Mastering ETCD Backup and Restore in Kubernetes#

ETCD is the backbone of Kubernetes, storing all cluster data. Understanding how to backup and restore ETCD is crucial for any Kubernetes administrator. In this guide, we’ll walk through the process of backing up ETCD and restoring it in case of a disaster.

Prerequisites#

A running Kubernetes cluster (preferably set up with kubeadm)
SSH access to the control plane node
kubectl and etcdctl installed on the control plane node

Step 1: Cluster Health Check#

First, let’s ensure our cluster is healthy:

1
kubectl get nodes

All nodes should be in the “Ready” state.
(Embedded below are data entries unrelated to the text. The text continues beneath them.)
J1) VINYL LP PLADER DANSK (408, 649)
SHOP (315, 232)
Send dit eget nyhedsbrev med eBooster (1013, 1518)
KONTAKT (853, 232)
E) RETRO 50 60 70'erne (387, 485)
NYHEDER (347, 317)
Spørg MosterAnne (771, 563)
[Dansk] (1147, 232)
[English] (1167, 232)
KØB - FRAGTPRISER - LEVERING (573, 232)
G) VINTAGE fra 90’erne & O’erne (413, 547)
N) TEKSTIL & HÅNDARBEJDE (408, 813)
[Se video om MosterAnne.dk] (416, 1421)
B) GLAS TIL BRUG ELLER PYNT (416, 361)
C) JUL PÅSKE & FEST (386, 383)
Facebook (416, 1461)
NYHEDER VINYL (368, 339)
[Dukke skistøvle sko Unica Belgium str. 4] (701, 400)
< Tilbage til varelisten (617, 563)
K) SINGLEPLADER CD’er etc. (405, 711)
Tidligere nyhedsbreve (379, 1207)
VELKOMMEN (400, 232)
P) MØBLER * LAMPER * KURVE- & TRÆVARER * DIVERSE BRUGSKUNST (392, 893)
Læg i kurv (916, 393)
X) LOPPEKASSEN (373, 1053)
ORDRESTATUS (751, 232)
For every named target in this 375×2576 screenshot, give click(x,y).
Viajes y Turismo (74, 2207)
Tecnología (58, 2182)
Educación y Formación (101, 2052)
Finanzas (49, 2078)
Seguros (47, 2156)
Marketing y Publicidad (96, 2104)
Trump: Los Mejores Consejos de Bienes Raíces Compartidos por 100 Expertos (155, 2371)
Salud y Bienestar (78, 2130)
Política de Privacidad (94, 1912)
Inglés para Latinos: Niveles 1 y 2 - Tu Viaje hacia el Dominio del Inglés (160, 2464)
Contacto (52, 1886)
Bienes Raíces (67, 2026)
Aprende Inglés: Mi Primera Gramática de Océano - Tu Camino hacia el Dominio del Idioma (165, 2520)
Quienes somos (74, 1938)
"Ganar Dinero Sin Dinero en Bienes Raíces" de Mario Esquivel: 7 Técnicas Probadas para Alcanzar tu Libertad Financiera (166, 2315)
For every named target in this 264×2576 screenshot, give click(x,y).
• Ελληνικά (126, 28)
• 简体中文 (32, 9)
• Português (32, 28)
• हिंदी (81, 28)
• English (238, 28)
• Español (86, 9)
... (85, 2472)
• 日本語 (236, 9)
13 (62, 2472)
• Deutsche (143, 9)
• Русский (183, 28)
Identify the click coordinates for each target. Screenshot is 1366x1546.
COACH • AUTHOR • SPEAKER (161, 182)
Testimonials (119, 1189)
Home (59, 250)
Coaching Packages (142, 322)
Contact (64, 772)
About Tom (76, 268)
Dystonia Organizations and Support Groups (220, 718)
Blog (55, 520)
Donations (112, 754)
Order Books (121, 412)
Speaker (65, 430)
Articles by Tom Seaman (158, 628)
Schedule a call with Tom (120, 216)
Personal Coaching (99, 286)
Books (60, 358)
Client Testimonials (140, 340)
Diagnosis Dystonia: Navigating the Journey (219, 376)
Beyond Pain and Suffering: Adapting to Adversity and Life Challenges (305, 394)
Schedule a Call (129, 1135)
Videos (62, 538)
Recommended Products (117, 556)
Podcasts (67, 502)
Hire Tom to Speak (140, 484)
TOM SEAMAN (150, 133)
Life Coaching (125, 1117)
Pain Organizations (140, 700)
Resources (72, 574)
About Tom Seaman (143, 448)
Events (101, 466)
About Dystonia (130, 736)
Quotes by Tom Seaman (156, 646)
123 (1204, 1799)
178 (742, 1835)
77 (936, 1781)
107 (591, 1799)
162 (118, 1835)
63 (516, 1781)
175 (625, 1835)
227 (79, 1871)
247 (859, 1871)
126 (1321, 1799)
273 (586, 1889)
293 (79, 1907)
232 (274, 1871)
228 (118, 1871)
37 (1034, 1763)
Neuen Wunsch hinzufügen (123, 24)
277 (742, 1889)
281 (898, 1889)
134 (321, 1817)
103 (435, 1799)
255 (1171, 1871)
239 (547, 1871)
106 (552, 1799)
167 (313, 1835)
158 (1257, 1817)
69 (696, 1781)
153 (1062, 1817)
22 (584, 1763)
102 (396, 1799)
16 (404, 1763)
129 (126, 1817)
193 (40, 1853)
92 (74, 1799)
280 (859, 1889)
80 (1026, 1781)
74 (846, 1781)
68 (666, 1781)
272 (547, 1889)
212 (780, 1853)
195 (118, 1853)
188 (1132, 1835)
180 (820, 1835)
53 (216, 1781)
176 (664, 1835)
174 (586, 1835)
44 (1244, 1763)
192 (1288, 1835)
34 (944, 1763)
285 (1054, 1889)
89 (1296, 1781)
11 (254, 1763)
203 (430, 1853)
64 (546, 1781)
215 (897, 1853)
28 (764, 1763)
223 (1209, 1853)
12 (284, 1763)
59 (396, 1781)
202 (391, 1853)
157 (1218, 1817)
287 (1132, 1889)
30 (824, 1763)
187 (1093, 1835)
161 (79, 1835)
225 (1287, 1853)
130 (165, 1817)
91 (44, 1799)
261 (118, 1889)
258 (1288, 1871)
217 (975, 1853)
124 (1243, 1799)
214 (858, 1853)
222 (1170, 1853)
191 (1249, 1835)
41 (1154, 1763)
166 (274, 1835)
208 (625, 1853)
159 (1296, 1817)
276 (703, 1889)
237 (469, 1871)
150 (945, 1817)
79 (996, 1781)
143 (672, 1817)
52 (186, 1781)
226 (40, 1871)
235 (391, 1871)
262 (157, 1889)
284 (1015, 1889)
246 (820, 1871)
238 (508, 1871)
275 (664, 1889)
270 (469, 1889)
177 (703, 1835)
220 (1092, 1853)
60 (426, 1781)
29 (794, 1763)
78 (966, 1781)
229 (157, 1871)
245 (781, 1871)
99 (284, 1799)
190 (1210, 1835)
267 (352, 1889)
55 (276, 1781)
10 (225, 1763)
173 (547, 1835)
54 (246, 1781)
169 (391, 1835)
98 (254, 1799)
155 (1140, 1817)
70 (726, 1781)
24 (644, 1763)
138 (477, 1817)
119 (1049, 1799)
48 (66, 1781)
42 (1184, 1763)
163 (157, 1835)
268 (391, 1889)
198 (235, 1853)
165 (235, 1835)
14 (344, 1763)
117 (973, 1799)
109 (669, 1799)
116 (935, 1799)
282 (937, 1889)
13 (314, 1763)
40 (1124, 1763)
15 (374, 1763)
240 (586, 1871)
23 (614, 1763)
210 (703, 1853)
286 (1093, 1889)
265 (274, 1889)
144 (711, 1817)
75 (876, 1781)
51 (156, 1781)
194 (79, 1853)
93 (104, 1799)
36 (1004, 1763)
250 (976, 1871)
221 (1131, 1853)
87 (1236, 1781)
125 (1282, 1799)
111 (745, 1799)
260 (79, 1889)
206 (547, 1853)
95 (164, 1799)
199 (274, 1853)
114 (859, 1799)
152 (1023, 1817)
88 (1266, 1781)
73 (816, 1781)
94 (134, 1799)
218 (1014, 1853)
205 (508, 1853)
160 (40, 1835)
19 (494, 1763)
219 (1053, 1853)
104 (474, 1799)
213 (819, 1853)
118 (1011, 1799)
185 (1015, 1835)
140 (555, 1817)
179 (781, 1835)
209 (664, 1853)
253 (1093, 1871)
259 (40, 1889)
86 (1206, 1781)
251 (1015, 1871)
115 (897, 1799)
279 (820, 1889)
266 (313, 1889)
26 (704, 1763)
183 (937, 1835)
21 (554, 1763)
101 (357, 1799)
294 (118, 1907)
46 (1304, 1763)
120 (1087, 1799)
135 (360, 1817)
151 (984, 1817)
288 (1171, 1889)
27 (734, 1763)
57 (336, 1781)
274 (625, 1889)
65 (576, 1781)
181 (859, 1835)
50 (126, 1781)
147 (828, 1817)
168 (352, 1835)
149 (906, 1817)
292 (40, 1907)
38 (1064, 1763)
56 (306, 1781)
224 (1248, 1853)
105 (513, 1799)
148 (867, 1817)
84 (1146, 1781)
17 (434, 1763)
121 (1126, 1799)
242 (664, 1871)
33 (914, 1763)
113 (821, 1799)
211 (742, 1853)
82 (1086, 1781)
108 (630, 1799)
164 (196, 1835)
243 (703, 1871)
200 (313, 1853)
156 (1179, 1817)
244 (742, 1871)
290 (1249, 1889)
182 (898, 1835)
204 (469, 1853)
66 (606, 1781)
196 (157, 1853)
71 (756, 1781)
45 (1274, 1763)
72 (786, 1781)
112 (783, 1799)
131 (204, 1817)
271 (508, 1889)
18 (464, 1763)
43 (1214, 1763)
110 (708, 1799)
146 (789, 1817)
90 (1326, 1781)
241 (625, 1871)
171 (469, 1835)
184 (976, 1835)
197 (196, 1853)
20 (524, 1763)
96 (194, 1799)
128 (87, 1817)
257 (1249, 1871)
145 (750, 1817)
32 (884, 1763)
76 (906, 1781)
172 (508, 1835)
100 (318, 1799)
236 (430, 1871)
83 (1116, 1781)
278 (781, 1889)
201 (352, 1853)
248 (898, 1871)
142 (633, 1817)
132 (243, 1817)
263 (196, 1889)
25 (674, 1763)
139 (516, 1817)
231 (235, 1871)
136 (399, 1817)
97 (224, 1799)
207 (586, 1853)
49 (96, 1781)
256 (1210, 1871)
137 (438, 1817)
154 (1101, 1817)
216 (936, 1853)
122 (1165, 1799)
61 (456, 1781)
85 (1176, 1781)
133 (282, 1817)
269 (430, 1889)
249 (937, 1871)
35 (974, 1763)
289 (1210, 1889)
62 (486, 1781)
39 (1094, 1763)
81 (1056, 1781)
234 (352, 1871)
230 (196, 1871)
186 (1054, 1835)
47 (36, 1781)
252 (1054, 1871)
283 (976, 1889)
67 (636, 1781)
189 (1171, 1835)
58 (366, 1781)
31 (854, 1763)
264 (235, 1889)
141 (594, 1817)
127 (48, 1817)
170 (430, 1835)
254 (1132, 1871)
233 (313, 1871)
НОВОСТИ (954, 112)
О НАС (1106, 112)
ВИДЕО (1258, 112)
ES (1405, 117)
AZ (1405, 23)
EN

Step 2: Identify ETCD Version#

To find the ETCD version:

1
kubectl describe pod etcd-controlplane -n kube-system | grep Image:

Note the version for compatibility purposes.

Step 3: Create a Sample Deployment#

Let’s create a deployment to demonstrate the backup and restore process:

1
kubectl create deployment nginx --image=nginx --replicas=2

Verify the deployment:

1
kubectl get deployments

Step 4: Identify ETCD Endpoint and Certificates#

We need to locate the ETCD endpoint, server certificates, and CA certificates. These are typically found in the ETCD pod manifest:

1
sudo cat /etc/kubernetes/manifests/etcd.yaml

Look for:

--listen-client-urls for the endpoint
--cert-file for the server certificate
--trusted-ca-file for the CA certificate

Step 5: Set ETCDCTL API Version#

Set the ETCDCTL API version:

1
export ETCDCTL_API=3

Step 6: Take ETCD Snapshot#

Now, let’s take a snapshot of ETCD:

1
sudo ETCDCTL_API=3 etcdctl snapshot save /opt/etcd-snapshot.db \
2
  --endpoints=https://127.0.0.1:2379 \
3
  --cacert=/etc/kubernetes/pki/etcd/ca.crt \
4
  --cert=/etc/kubernetes/pki/etcd/server.crt \
5
  --key=/etc/kubernetes/pki/etcd/server.key

Verify the snapshot:

1
sudo ETCDCTL_API=3 etcdctl snapshot status /opt/etcd-snapshot.db

Step 7: Simulate Disaster#

Let’s delete our nginx deployment to simulate a disaster:

1
kubectl delete deployment nginx

Verify that the deployment is gone:

1
kubectl get deployments

Step 8: Restore ETCD from Backup#

Now, let’s restore ETCD from our backup:

Stop the kubelet service:
Terminal window
```
1
sudo systemctl stop kubelet
```
Stop the container runtime (e.g., containerd):
Terminal window
```
1
sudo systemctl stop containerd
```

Restore the snapshot:

1
sudo ETCDCTL_API=3 etcdctl snapshot restore /opt/etcd-snapshot.db \
2
  --data-dir /var/lib/etcd-from-backup

Update the ETCD pod manifest to use the new data directory:

1
sudo sed -i 's/path: \/var\/lib\/etcd/path: \/var\/lib\/etcd-from-backup/g' /etc/kubernetes/manifests/etcd.yaml

Restart the kubelet and container runtime:

1
sudo systemctl start containerd
2
sudo systemctl start kubelet

Step 9: Verify Restoration#

After a few minutes, check if the nginx deployment is back:

1
kubectl get deployments

You should see the nginx deployment with 2 replicas, just as it was before we deleted it.

Key Takeaways#

Regular Backups: Implement a regular backup schedule for ETCD. The frequency depends on your recovery point objective (RPO).
Version Compatibility: Ensure that the etcdctl version matches your ETCD version for compatibility.
Secure Your Backups: ETCD backups contain sensitive cluster data. Ensure they are stored securely and encrypted.
Test Your Backups: Regularly test the restore process to ensure your backups are valid and your team is familiar with the procedure.
Document the Process: Keep detailed documentation of your backup and restore process, including the location of certificates and endpoints.
Cluster-Specific Details: Be aware that certificate paths and endpoints may vary depending on your cluster setup.
Minimize Downtime: Practice the restore process to minimize downtime during a real disaster recovery scenario.
Backup Metadata: Along with ETCD data, backup important metadata like the ETCD version and cluster configuration.

Conclusion#

Mastering ETCD backup and restore is crucial for maintaining a resilient Kubernetes cluster. By following this guide, you’ve learned how to take snapshots of your ETCD data and restore your cluster to a previous state. Remember, regular practice and documentation of this process are key to ensuring you can quickly recover from potential disasters.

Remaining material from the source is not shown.